The Woman who Turned into a Tree

4
Reviewer's rating

This is a piece of theatre that defies easy categorisation. It is a mixture of spoken word, drama, mime, dance, and music. Just when the audience is feeling comfortable with the story’s trajectory, the piece shoots off in an unexpected direction – disconcerting electronic noises, or a strange pas-de-deux, or a ‘mirror mime’ are brought into play and we are challenged to re-think where we might have been assuming the story was taking us. This disjointed narrative is not always successful but it is constantly fascinating.

Daphne is a young woman desperately trying to re-define herself and find her ‘perfect self’ …. but she is trapped by the sort of definitions of status and beauty that are pumped at young people through social media. She works in an undefined role in a club where her boss clearly treats her without respect. She lives in a grotty room which she hates – the window of her room is overshadowed by a tree and its branches tap threateningly against the glass in the wind.. She has a father who is in a psychiatric hospital and who texts her when he is in a manic phase, bemoaning the betrayal of the working class that he sees all around him. Daphne has an alter ego who shadows her and who turns into a best buddy figure. She runs through a series of disasters both personal and professional and seems to be heading for breakdown and despair but, at the end of the drama, she is perhaps glimpsing a new way of seeing herself and her place in the world … .or perhaps not! The Greek myth about the nymph Daphne who asks to be turned into a tree to escape the lust of Apollo is a constant whisper in the background but the play stands in its own right as a thought-provoking piece about what life is like for young adults in the world of Instagram and Tinder.
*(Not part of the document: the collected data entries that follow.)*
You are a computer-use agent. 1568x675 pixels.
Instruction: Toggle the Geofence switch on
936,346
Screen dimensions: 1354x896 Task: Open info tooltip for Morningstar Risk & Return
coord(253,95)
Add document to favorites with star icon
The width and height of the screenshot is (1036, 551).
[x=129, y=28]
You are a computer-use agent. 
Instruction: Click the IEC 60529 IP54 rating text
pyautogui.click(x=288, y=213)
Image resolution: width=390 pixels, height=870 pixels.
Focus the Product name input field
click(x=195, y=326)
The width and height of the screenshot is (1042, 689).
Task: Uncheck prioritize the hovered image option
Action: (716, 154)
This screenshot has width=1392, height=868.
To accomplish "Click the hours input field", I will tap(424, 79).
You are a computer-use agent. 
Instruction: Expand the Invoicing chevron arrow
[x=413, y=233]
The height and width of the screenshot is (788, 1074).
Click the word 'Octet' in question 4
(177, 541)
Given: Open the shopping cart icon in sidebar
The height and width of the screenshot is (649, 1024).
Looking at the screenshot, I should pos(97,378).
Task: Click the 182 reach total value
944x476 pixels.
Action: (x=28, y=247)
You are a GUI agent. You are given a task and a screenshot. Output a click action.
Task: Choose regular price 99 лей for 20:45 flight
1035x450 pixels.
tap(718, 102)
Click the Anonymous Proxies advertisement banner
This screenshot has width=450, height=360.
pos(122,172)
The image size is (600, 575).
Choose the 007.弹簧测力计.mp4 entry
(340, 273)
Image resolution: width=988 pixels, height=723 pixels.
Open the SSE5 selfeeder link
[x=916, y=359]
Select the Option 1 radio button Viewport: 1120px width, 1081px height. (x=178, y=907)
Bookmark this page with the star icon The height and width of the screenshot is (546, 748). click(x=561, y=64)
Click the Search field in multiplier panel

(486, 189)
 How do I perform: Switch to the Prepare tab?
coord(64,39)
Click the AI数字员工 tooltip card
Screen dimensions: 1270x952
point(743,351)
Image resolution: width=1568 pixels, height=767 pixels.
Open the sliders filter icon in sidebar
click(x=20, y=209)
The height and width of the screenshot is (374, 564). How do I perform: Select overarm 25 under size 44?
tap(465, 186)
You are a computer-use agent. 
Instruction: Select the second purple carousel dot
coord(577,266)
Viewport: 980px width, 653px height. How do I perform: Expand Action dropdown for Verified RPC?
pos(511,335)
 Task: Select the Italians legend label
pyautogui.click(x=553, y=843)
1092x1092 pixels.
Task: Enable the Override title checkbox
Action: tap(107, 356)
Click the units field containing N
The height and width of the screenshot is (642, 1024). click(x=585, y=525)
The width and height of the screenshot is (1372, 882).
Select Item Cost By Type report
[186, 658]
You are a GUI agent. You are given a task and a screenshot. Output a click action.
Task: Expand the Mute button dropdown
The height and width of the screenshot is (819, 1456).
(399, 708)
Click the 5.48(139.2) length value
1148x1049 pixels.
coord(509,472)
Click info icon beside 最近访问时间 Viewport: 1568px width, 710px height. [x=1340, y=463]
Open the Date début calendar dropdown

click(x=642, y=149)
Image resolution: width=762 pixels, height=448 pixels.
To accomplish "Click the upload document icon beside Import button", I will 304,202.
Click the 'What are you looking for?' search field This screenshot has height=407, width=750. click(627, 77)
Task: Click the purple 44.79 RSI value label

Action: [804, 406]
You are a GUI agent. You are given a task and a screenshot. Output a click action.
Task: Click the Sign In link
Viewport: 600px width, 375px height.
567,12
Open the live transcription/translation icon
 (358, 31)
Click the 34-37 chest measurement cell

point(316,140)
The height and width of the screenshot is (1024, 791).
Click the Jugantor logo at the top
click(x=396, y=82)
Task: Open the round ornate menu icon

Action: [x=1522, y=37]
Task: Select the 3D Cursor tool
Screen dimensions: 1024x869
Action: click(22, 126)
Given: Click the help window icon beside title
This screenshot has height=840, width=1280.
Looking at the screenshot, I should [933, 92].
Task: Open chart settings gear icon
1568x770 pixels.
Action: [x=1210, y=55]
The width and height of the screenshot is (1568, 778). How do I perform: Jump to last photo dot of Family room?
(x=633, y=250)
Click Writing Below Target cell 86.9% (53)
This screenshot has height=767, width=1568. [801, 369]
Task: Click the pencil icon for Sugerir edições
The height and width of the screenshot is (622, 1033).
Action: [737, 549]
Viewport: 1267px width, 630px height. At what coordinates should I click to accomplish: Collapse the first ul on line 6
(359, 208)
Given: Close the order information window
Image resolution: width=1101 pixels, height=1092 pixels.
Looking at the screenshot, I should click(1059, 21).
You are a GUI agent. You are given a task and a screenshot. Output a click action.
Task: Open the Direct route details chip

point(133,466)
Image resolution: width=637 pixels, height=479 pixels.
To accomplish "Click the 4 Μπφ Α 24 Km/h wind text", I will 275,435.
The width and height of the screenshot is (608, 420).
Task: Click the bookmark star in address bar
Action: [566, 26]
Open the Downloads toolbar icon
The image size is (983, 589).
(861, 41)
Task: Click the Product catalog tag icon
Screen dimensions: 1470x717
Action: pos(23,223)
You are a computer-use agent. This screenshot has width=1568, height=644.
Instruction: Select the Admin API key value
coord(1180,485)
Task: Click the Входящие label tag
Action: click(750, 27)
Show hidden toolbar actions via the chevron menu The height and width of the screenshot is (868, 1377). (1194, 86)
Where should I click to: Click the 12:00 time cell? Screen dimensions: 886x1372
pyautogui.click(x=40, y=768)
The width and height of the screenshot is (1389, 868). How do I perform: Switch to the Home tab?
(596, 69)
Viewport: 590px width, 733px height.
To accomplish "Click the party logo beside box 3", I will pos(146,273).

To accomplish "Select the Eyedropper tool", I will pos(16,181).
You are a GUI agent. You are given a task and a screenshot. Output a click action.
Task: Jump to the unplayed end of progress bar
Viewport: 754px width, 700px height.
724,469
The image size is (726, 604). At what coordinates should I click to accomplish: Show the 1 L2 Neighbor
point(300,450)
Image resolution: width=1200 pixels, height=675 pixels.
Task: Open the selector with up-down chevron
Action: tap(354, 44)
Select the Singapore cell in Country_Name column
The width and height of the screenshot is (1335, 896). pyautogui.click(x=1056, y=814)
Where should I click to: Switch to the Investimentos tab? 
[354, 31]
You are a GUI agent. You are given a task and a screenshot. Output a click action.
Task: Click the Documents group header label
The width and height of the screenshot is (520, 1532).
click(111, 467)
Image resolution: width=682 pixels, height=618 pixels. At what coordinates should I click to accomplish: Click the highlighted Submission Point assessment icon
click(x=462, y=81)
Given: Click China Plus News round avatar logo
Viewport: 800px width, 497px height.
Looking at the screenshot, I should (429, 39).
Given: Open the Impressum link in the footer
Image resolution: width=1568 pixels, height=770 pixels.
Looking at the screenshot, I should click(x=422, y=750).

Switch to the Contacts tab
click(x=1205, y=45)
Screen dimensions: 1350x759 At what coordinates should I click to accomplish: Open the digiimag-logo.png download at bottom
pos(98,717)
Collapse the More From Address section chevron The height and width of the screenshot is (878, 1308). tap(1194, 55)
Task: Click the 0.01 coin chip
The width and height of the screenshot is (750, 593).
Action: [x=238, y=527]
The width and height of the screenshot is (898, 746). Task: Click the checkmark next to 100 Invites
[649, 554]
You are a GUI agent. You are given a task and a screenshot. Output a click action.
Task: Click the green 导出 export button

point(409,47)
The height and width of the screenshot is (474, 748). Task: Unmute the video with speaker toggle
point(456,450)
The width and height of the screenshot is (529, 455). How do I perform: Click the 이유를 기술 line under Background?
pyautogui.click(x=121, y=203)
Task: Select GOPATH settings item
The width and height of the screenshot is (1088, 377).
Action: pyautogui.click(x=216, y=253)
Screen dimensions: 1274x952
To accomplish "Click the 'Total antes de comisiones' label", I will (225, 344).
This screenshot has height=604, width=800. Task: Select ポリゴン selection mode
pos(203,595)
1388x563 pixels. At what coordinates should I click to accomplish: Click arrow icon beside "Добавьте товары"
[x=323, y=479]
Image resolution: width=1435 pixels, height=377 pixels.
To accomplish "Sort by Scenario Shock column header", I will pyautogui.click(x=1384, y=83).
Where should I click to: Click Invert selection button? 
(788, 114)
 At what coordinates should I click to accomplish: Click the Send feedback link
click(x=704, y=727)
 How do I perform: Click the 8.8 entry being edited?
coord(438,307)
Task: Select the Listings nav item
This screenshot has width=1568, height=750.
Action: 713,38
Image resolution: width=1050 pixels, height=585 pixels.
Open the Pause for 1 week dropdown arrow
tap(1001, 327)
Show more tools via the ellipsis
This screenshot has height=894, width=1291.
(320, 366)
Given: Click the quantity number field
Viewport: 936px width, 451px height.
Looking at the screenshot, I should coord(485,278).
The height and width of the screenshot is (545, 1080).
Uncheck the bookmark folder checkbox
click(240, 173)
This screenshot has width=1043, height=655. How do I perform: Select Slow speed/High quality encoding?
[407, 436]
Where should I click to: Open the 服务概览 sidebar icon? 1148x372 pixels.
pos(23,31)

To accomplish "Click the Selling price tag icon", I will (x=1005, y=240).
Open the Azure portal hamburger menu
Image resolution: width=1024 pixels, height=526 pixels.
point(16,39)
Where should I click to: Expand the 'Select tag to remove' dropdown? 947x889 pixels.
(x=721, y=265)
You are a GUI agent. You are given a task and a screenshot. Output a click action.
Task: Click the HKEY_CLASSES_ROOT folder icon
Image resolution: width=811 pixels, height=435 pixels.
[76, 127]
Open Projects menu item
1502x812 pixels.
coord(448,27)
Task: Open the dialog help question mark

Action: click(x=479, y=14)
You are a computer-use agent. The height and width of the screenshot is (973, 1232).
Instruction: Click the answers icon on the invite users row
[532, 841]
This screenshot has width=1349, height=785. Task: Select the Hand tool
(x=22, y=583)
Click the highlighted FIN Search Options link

Bathsheba Piepe is Daphne and Ioli Filippakopoulou is her alter ego. Although in the programme Filippakopoulou is described as ‘movement director and performer’, she plays a fundamental part in the story. Indeed, it is the chemistry between the two women that helps to turn what might have been a dour play about mental disintegration into a multi-layered play about female survival in the face of the huge pressures to conform to impossible ideals of “being classy”, as Daphne puts it. Piepe is a force to be reckoned with, switching between despair and over-blown self confidence and almost bouncing back from each low point she reaches. Director Emily Louizou lives up to the ideals of Collide Theatre, which she founded in 2015, with the aim of “blending storytelling with dance, music, and a highly visual language” and the original music by David Denyer, who says he aims to fill the space with “unbearably loud and deeply unsettling music”, certainly does what it says on the tin.

This is an innovative piece of storytelling and raises many more questions than it offers answers, It is constantly surprising and always intriguing. For many in the unusually young audience it clearly struck chords. A play well worth seeing  – and arguing about in the bar afterwards.